Soufan argues that Islam-inspired terrorism will be with us for a long time. However, one wonders what will happen should the movement burn itself out, as other jihadist movements have in the Islamic world’s history. In particular, it appears that the war against ISIS is coming to a close. This white advocate can’t help but think about how to manage a limited victory such as this one. The critical thing is to keep out the refugees. All violent Third World social movements – from the Rwandan genocide, to jihadism, to the Khmer Rouge – seem to have a built-in Plan B. When the idea goes wrong, all the ex-terrorists, thieves, and murderers make like a race car to the bread lines in any white, Western country they can reach. Indeed, it seems that, in the end, these people are every bit as satisfied in asking for handouts and hassling whites on streetcorners as they were when they made beheading videos – no matter how serious the ideology they once adhered to was.
 It is time to consider abolishing the Federal Bureau of Investigation entirely. First, the institution has no focus. In 1965, when America intellectually lost its white, Western identity, the FBI ceased to defend a particular community. Now, the FBI has shifted to only defending itself. The FBI has become something of a Praetorian guard, and recently it was exposed to have attempted a coup against a constitutionally-elected President. This focus on only defending itself is the reason why the organization has become listless. While the FBI looked for non-existent Russian control of a figure who’d been in the public eye for decades, it failed to discover the underlying motives of the perpetrator of the 2017 Las Vegas mass shooting. (ISIS claimed responsibility.) If the press hadn’t memory-holed that shooting, the public would have been far angrier. How the FBI handled the Americans at Waco was murderous, while the Islamic terrorists who carried out the first World Trade Center bombing in 1993 got gentlemanly treatment. Additionally, the FBI sponsors “informants” who are often extremely dangerous men. For example, the limo driver who killed an entire wedding party in 2018 due to his Third World-level of incompetence and stupidity was a Muslim FBI informant. The FBI is something of a self-licking ice cream cone. It is really more trouble than it is worth. The only thing it has successfully managed is the elimination of kidnapping for ransom. But all of its law enforcement duties could be carried out by state agencies.
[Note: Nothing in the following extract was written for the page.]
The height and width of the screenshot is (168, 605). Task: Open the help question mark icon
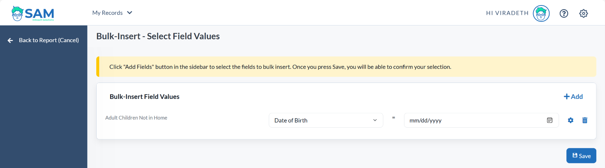[x=564, y=13]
 Lothrop Stoddard, The New World of Islam (Bungay, Suffolk: Richard Clay & Sons, 1922), p. 48.
 I wish to repackage C. S. Lewis’ idea, expressed in his book The Last Battle (1956), regarding whether or not Islam is good in a general sense or not. That which is good is good irrespective of the deity in whose name the good is carried out, and that which is evil is evil regardless of whatever deity is invoked in such a circumstance. It is true, however, that all Islamic societies lag behind in culture, technology, industry, and economics. Also, a comment on Hamas and Hezbollah: these groups are only a danger to whites if the whites are in the territory of either group and they are pursuing Israel’s interests. Otherwise, they should be seen as ordinary political organizations with a religious affiliation, such as the Christian Democrats. Hamas is not out to get you.
 The greatest hero in reducing ISIS and other jihadi groups was the late Senator John McCain’s brain tumor. This foolish man ensured that much American aid went to Syrian rebel groups. After the Senator passed, American policy in the region became far more rational.